> Source data
____
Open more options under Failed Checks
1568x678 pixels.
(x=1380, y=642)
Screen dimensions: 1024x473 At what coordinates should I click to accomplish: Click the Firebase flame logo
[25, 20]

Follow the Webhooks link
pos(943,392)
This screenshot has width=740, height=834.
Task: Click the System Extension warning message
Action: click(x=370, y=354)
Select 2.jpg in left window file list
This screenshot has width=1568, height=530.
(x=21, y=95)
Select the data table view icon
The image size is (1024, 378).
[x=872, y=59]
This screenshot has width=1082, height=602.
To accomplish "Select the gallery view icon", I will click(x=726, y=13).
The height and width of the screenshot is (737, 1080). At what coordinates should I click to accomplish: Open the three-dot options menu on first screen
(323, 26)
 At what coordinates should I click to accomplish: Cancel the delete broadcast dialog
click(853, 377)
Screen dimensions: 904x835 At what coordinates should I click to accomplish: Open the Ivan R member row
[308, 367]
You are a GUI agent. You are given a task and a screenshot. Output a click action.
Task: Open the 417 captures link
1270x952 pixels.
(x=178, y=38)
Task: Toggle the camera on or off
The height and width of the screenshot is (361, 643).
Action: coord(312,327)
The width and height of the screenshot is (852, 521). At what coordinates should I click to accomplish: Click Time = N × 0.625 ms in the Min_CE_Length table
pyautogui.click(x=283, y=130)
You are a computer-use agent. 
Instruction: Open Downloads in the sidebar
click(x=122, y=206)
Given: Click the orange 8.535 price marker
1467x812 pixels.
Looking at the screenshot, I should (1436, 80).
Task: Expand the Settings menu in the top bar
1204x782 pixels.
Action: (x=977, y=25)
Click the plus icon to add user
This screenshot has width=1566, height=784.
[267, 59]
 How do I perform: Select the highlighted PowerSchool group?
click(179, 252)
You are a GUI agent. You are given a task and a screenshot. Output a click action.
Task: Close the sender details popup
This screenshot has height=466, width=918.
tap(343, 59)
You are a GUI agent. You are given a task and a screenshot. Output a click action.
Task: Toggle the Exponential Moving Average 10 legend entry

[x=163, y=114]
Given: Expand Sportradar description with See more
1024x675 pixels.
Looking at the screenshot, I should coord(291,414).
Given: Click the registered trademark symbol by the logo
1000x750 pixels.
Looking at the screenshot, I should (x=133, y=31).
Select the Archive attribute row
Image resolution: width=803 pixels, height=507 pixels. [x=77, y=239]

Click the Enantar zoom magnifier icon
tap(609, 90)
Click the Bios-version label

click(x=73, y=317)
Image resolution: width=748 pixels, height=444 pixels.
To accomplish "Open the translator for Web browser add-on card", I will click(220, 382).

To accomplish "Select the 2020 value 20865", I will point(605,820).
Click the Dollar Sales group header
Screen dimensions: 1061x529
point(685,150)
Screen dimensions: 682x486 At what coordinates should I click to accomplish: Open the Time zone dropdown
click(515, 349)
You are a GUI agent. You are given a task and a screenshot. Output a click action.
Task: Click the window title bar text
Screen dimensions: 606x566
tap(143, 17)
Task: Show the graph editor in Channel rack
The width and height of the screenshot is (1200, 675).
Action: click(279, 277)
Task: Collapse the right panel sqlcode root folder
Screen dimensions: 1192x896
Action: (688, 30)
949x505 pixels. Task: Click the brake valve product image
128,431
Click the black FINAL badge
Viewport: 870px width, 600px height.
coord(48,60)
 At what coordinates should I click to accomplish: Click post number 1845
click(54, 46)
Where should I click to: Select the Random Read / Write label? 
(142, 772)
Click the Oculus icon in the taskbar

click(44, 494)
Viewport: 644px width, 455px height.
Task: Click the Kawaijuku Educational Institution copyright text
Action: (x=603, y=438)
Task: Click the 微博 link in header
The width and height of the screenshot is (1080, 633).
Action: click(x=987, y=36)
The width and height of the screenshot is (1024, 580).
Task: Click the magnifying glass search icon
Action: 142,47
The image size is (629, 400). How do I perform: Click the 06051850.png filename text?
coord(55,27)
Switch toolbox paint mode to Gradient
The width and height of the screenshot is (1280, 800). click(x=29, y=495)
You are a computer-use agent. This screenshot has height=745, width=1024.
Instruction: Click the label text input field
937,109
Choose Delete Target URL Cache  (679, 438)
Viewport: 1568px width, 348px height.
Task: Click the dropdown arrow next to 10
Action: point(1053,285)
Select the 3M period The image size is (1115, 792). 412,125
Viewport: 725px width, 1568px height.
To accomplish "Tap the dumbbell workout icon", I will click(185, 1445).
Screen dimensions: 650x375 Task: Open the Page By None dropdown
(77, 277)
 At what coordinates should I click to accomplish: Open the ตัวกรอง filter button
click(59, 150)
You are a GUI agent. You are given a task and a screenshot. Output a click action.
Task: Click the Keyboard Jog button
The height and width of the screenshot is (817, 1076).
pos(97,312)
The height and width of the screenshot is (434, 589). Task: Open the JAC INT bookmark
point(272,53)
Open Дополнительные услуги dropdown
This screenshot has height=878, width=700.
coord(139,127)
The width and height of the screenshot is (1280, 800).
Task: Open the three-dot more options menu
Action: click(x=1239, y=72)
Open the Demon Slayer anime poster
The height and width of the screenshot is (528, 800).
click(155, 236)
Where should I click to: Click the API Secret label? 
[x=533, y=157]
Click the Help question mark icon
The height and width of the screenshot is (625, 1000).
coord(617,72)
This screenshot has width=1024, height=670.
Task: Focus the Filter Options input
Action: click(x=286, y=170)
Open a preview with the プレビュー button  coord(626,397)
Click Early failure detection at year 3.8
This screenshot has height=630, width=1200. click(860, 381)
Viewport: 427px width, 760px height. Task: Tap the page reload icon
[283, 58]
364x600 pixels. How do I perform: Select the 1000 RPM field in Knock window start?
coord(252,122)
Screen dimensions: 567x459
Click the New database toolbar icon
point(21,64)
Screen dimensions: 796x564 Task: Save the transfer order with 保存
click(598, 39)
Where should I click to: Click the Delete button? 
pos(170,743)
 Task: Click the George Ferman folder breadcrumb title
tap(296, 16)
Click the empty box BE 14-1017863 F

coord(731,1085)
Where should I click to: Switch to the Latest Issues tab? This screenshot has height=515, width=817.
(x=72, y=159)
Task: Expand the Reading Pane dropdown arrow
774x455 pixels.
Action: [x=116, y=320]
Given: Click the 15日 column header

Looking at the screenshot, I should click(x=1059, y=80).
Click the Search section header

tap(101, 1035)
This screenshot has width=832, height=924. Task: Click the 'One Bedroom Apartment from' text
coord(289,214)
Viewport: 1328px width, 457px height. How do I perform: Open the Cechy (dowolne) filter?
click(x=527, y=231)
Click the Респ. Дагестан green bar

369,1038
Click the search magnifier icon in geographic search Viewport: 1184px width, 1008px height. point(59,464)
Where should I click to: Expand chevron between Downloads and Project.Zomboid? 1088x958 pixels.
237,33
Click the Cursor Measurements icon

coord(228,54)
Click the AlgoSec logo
____
> Aim of the exercise
Both the first line of the data above and the line with "This screenshot has width=1082, height=602." must be included; please return exactly those lines and the ones between them.

> Response to the task
Open more options under Failed Checks
1568x678 pixels.
(x=1380, y=642)
Screen dimensions: 1024x473 At what coordinates should I click to accomplish: Click the Firebase flame logo
[25, 20]

Follow the Webhooks link
pos(943,392)
This screenshot has width=740, height=834.
Task: Click the System Extension warning message
Action: click(x=370, y=354)
Select 2.jpg in left window file list
This screenshot has width=1568, height=530.
(x=21, y=95)
Select the data table view icon
The image size is (1024, 378).
[x=872, y=59]
This screenshot has width=1082, height=602.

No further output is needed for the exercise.